→ **EXERCISE DIRECTIONS**: Give the records again, every one, exactly.

→ **RECORDS FOR THE TASK**:

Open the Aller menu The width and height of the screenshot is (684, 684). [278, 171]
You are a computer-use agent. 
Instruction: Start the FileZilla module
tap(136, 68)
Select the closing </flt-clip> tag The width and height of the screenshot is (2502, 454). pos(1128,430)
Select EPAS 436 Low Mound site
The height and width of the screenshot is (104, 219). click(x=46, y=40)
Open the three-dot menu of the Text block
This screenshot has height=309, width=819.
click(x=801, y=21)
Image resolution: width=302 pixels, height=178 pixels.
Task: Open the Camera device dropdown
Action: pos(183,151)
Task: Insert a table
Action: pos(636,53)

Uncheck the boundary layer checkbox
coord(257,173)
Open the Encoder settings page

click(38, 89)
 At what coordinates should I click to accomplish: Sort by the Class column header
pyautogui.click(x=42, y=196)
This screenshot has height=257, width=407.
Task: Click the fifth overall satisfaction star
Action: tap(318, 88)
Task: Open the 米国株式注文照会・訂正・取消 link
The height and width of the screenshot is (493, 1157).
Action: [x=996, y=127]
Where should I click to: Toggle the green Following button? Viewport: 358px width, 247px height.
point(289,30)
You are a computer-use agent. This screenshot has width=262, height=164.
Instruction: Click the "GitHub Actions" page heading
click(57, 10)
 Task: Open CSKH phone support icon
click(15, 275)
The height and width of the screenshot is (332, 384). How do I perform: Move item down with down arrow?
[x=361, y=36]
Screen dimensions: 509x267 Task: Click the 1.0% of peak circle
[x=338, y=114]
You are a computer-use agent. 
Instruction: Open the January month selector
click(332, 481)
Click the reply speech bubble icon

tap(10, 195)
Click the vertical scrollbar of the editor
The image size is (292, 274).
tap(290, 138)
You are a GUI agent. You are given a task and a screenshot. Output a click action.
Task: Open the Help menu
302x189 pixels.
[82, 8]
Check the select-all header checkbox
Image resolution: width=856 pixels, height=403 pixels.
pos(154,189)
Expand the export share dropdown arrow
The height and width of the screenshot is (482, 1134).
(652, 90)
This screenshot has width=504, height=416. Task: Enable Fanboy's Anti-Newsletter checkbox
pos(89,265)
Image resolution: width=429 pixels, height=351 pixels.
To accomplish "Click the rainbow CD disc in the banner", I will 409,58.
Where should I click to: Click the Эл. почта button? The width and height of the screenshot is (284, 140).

→ **OUTPUT**:
Open the Aller menu The width and height of the screenshot is (684, 684). [278, 171]
You are a computer-use agent. 
Instruction: Start the FileZilla module
tap(136, 68)
Select the closing </flt-clip> tag The width and height of the screenshot is (2502, 454). pos(1128,430)
Select EPAS 436 Low Mound site
The height and width of the screenshot is (104, 219). click(x=46, y=40)
Open the three-dot menu of the Text block
This screenshot has height=309, width=819.
click(x=801, y=21)
Image resolution: width=302 pixels, height=178 pixels.
Task: Open the Camera device dropdown
Action: pos(183,151)
Task: Insert a table
Action: pos(636,53)

Uncheck the boundary layer checkbox
coord(257,173)
Open the Encoder settings page

click(38, 89)
 At what coordinates should I click to accomplish: Sort by the Class column header
pyautogui.click(x=42, y=196)
This screenshot has height=257, width=407.
Task: Click the fifth overall satisfaction star
Action: tap(318, 88)
Task: Open the 米国株式注文照会・訂正・取消 link
The height and width of the screenshot is (493, 1157).
Action: [x=996, y=127]
Where should I click to: Toggle the green Following button? Viewport: 358px width, 247px height.
point(289,30)
You are a computer-use agent. This screenshot has width=262, height=164.
Instruction: Click the "GitHub Actions" page heading
click(57, 10)
 Task: Open CSKH phone support icon
click(15, 275)
The height and width of the screenshot is (332, 384). How do I perform: Move item down with down arrow?
[x=361, y=36]
Screen dimensions: 509x267 Task: Click the 1.0% of peak circle
[x=338, y=114]
You are a computer-use agent. 
Instruction: Open the January month selector
click(332, 481)
Click the reply speech bubble icon

tap(10, 195)
Click the vertical scrollbar of the editor
The image size is (292, 274).
tap(290, 138)
You are a GUI agent. You are given a task and a screenshot. Output a click action.
Task: Open the Help menu
302x189 pixels.
[82, 8]
Check the select-all header checkbox
Image resolution: width=856 pixels, height=403 pixels.
pos(154,189)
Expand the export share dropdown arrow
The height and width of the screenshot is (482, 1134).
(652, 90)
This screenshot has width=504, height=416. Task: Enable Fanboy's Anti-Newsletter checkbox
pos(89,265)
Image resolution: width=429 pixels, height=351 pixels.
To accomplish "Click the rainbow CD disc in the banner", I will 409,58.
Where should I click to: Click the Эл. почта button? The width and height of the screenshot is (284, 140).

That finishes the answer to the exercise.